Robbins LLP is investigating the proposed acquisition of Inland Real Estate Corporation (NYSE: IRC) by DRA Advisors LLC. On December 15, 2015, the two companies announced the signing of a definitive merger agreement pursuant to which DRA will acquire Inland Real Estate. Under the terms of the agreement, Inland Real Estate shareholders will receive $10.60 in cash for each share of Inland Real Estate common stock.

Is the Proposed Acquisition Best for Inland Real Estate and Its Shareholders?

Robbins LLP’s investigation focuses on whether the board of directors at Inland Real Estate is undertaking a fair process to obtain maximum value and adequately compensate its shareholders.

As an initial matter, the $10.60 merger consideration represents a premium of only 5.1% based on Inland Real Estate’s one-week average closing price. This premium is significantly below the average one-week premium of nearly 16.5% for comparable transactions within the past five years. Further, the $10.60 merger consideration is significantly below the target price of $12.00 set by an analyst at KeyBanc Capital Markets on September 11, 2014. In the last three years, Inland Real Estate traded as high as $12.05 on May 22, 2013, and most recently traded above the merger consideration – at $10.67 – on May 8, 2015.

On November 5, 2015, Inland Real Estate reported strong earnings results for its third quarter 2015. Net income attributable to common stockholders for the quarter was $8.3 million, an increase of 254% compared to the same period last year. Recurring Funds from Operations per share was $0.25 for the quarter, an increase of 4.2% compared to the same period last year. Additionally, Inland Real Estate has beat consensus analyst estimates for adjusted EPS, adjusted net income, and sales in three out of its past four quarters. In commenting on these results, Inland Real Estate President and Chief Executive Officer Mark Zalatoris remarked, “For the quarter we reported an increase of 4.2% in Recurring FFO per share, as well as another quarter of robust leasing activity in the total portfolio with very strong rent spreads on both new and renewal leases.”
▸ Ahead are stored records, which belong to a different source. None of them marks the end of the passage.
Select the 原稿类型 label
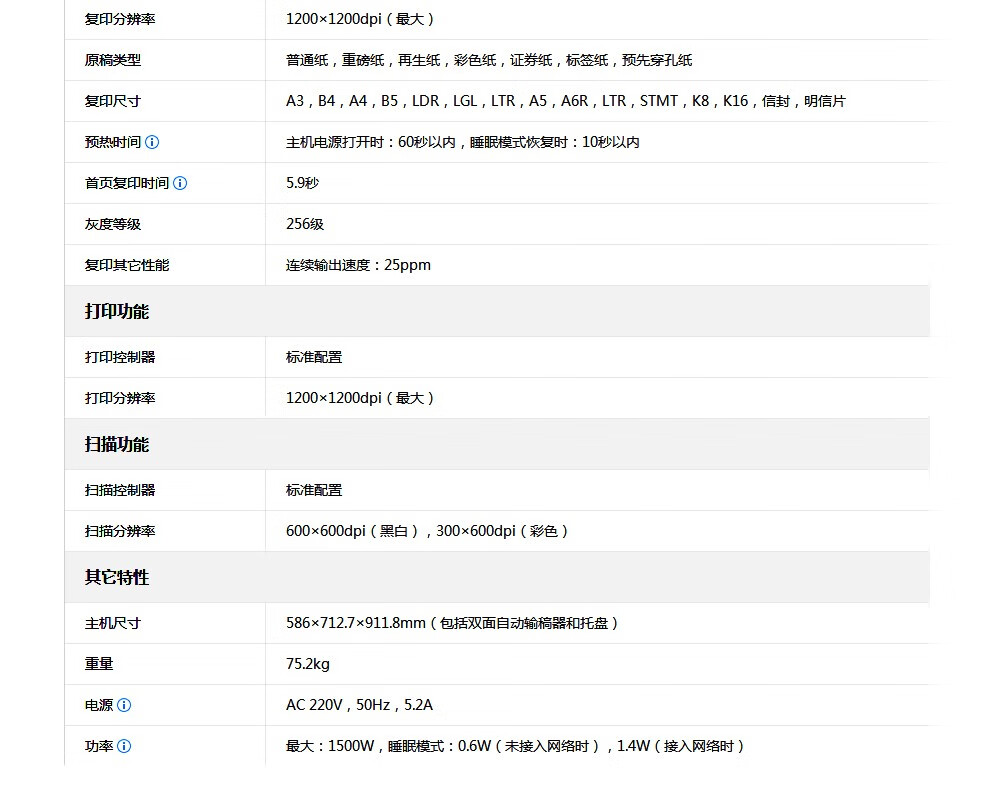 pyautogui.click(x=113, y=60)
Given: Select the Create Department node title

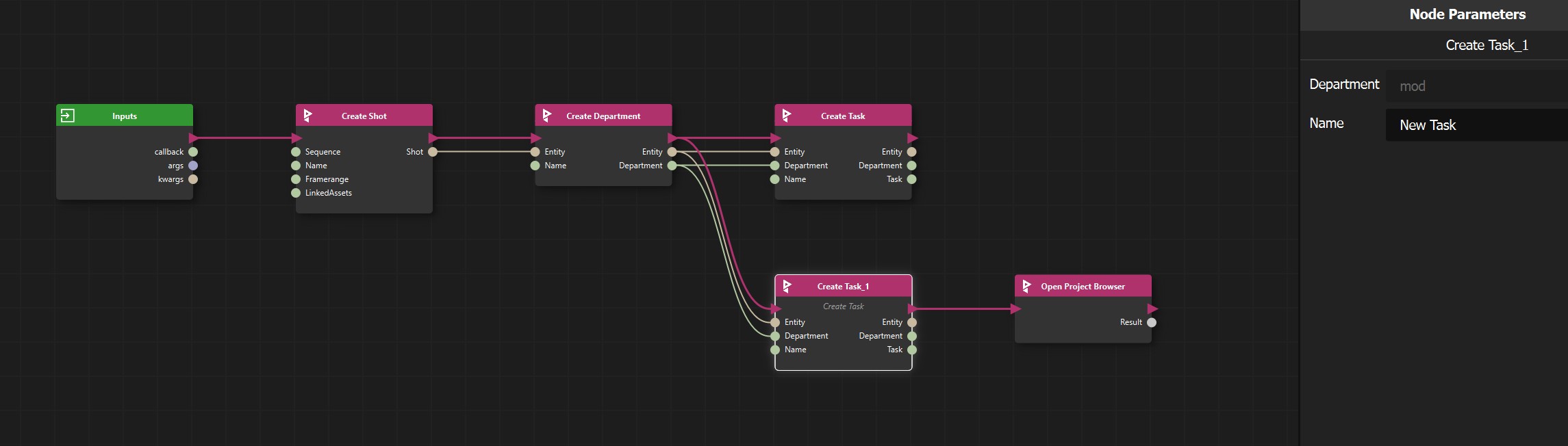Looking at the screenshot, I should coord(603,116).
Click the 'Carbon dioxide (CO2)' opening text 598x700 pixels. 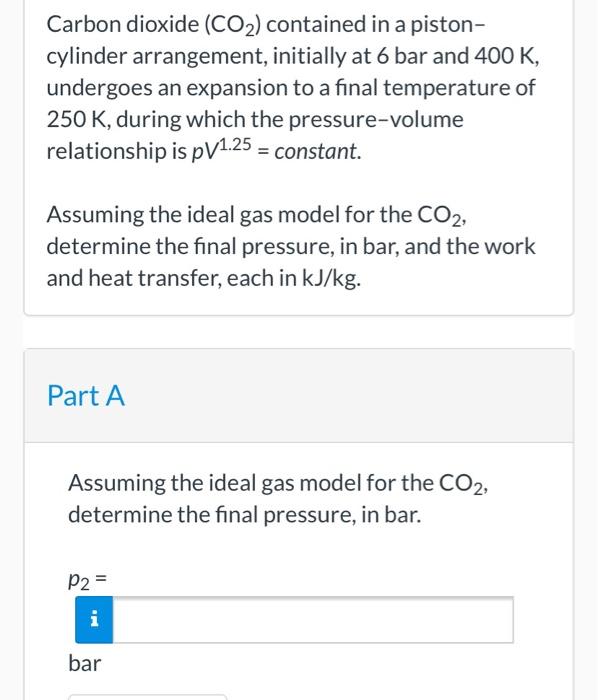pyautogui.click(x=156, y=24)
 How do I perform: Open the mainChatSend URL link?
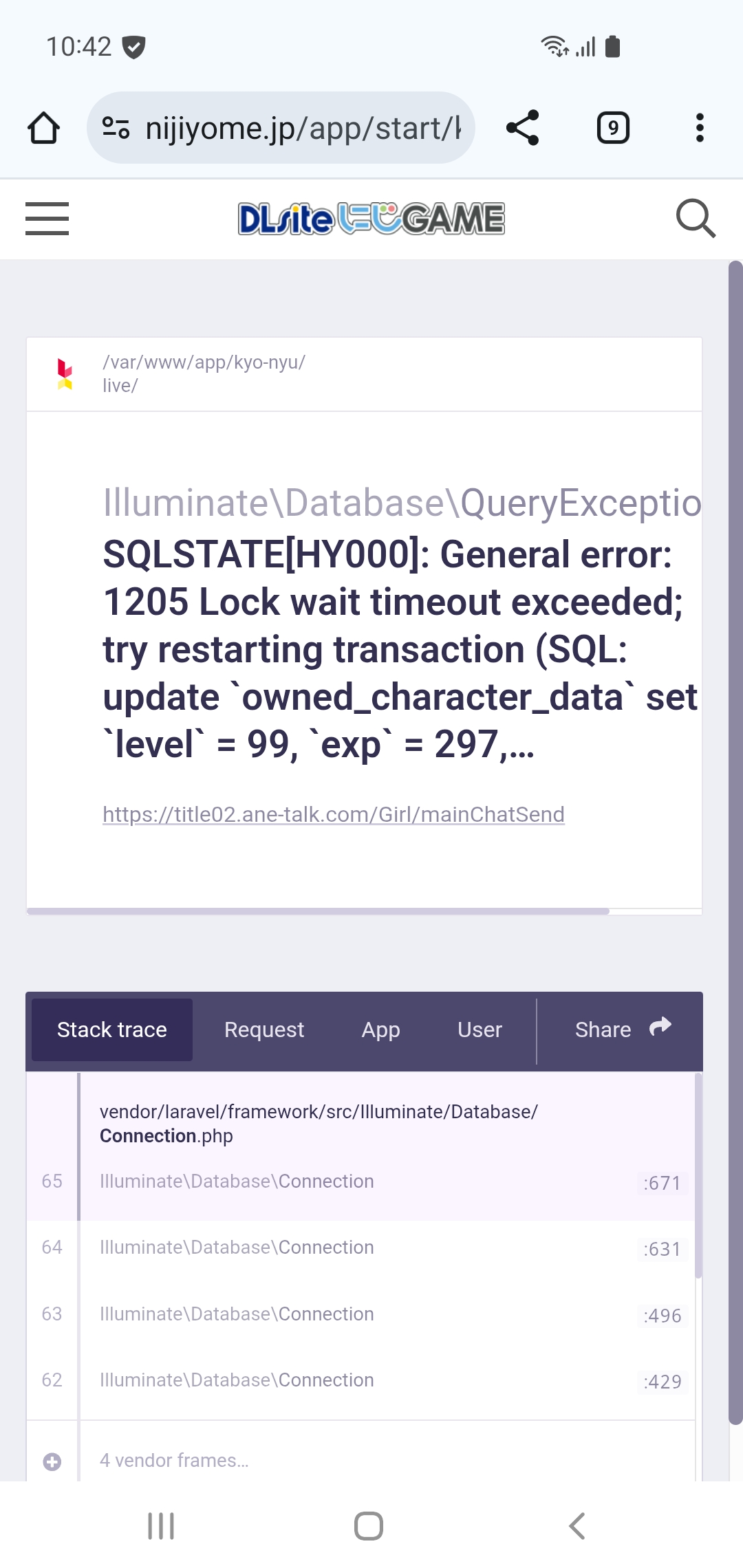pyautogui.click(x=334, y=814)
In light of these facts, Robbins LLP is examining Inland Real Estate’s board of directors’ decision to sell the company now rather than allow shareholders to continue to participate in the company’s continued success and future growth prospects.

Inland Real Estate shareholders have the option to file a class action lawsuit to ensure the board of directors obtains the best possible price for shareholders and the disclosure of material information.

Inland Real Estate shareholders interested in information about their rights and potential remedies can contact attorney Darnell R. Donahue at (800) 350-6003, or you can complete the form below and we will contact you directly.

Send us a message for more information.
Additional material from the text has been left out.